Source text:

Thursday, 30 April 2009

CPP: On the nature of the relationship

I'm delighted to see other bloggers have started to discuss this:
Spinks: 3 ways to encourage or discourage active players
Larissa: Once a leader, not always a leader

In response to their initial comments I'd now like to discuss the most important and ground-breaking aspect of CPP.

Both roles are positive.

Let me introduce myself a little more. I am a lbrarian working for the public library service of a London borough. It is a customer service job. It is a wonderful and highly fulfilling job that varies from customer to customer. My role is to educate, entertain and empower.

In a queue of people I might have to help a homeless person figure out how to google a charity he wants to contact, to find a copy of a Horrid Henry dvd for a seven year old, and then to help someone whose roof is leaking find emergency help as well as an idea of where to start legal process for damages.

Dataset content:
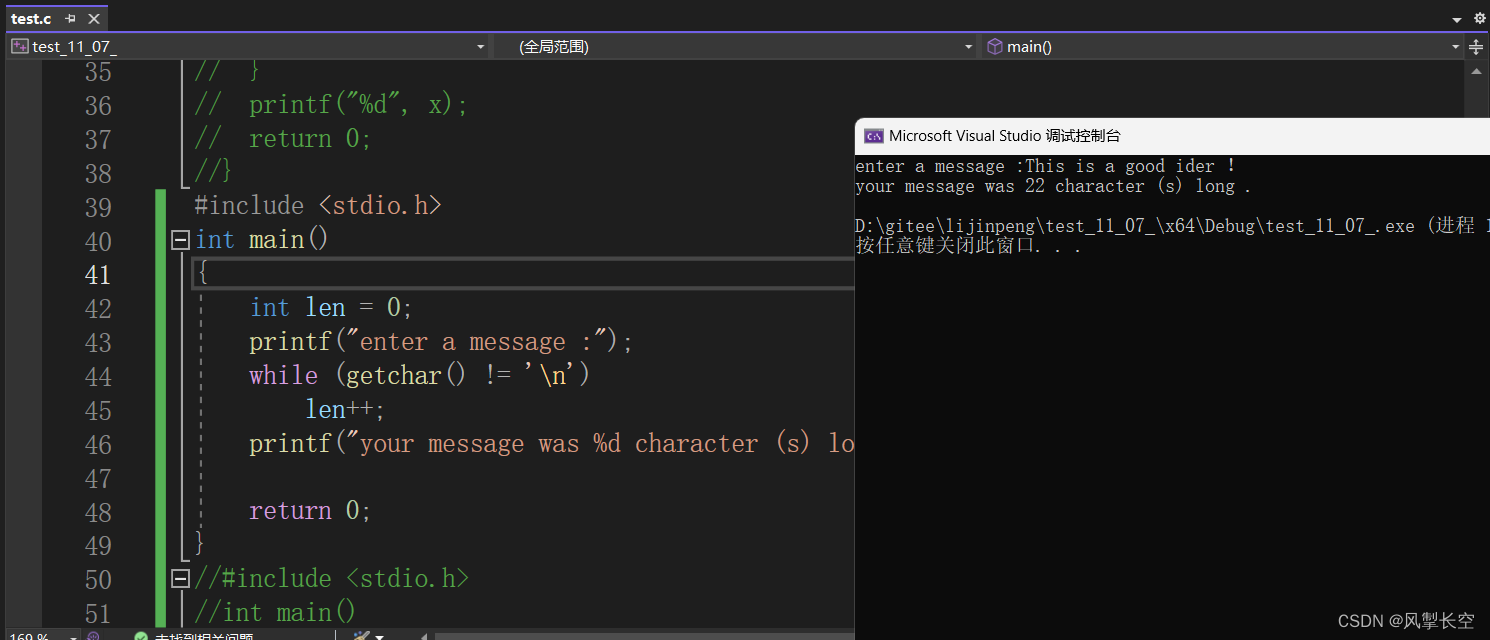Click the 未找到相关问题 status text
This screenshot has height=640, width=1490.
[x=205, y=635]
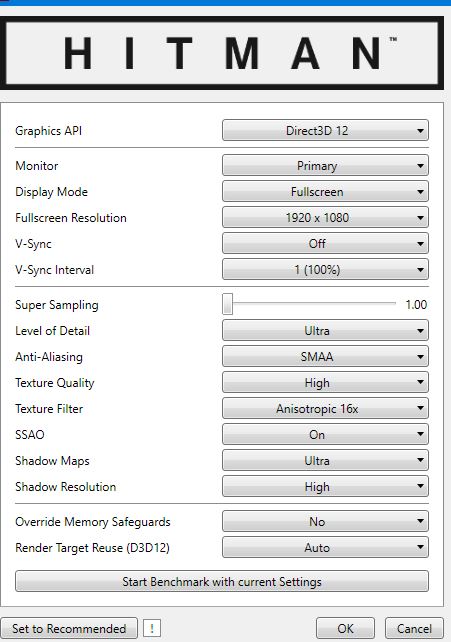451x642 pixels.
Task: Expand Texture Filter Anisotropic 16x dropdown
Action: (x=325, y=409)
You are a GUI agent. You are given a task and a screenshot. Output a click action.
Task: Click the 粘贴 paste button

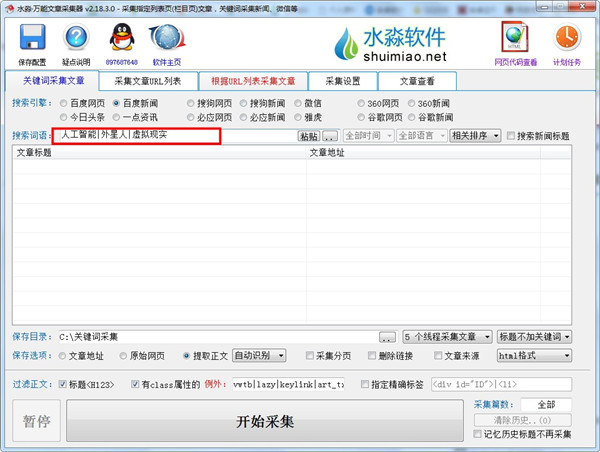click(308, 136)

Prompt A: Output every line of the records that follow the blog post as a JSON list of strings, one string per line, with blank lines and the pictures left out.
Prompt B: Write what comes next in the blog post about working as a public librarian, starting after its last sentence.

Final result A:
[
  "Click the 未找到相关问题 status text",
  "This screenshot has height=640, width=1490.",
  "[x=205, y=635]",
  "451x642 pixels.",
  "Task: Expand Texture Filter Anisotropic 16x dropdown",
  "Action: (x=325, y=409)",
  "You are a GUI agent. You are given a task and a screenshot. Output a click action.",
  "Task: Click the 粘贴 paste button",
  "click(308, 136)"
]

Final result B:
These are my customers. I don't shout at them, I don't deduct fifty dkp, I don't make them sit through long boring explanations, I don't in fact behave anything at all like a traditional WoW raid leader.

The customers in turn have a profound enthusiasm for the library service. Each library has a network of local volunteers called Friends of ____ Library who actively arrange events, perform fundraising and agitate if there is any threat of closure.

That relationship is something that is central to CPP. You are, if a producer, trying to produce a service you are proud of, if a consumer you hope to be educated, entertained and empowered.

This is already happening in many raid guilds.

However in some there is an us and them attitude. Cliquiness. Elitism.

Gevlon famously views underperforming raid members as morons and slackers who are carried by soft-hearted guilds. This is a self-defeating attitude, the opposite of CPP.

Spinks views raid members as either active or passive with a neutral slant. It's descriptive and doesn't relate to whether they are a good player.

With CPP what I'm trying for is a paradigm that is win-win. Both roles are positive. Each role help the other role. It's not fun to be a chief without indians.

CPP is a broad brush approach, a piece of game sociology. There will be many individuals who don't really fit into either category. But that's true of any sociological generalisation and doesn't devalue it.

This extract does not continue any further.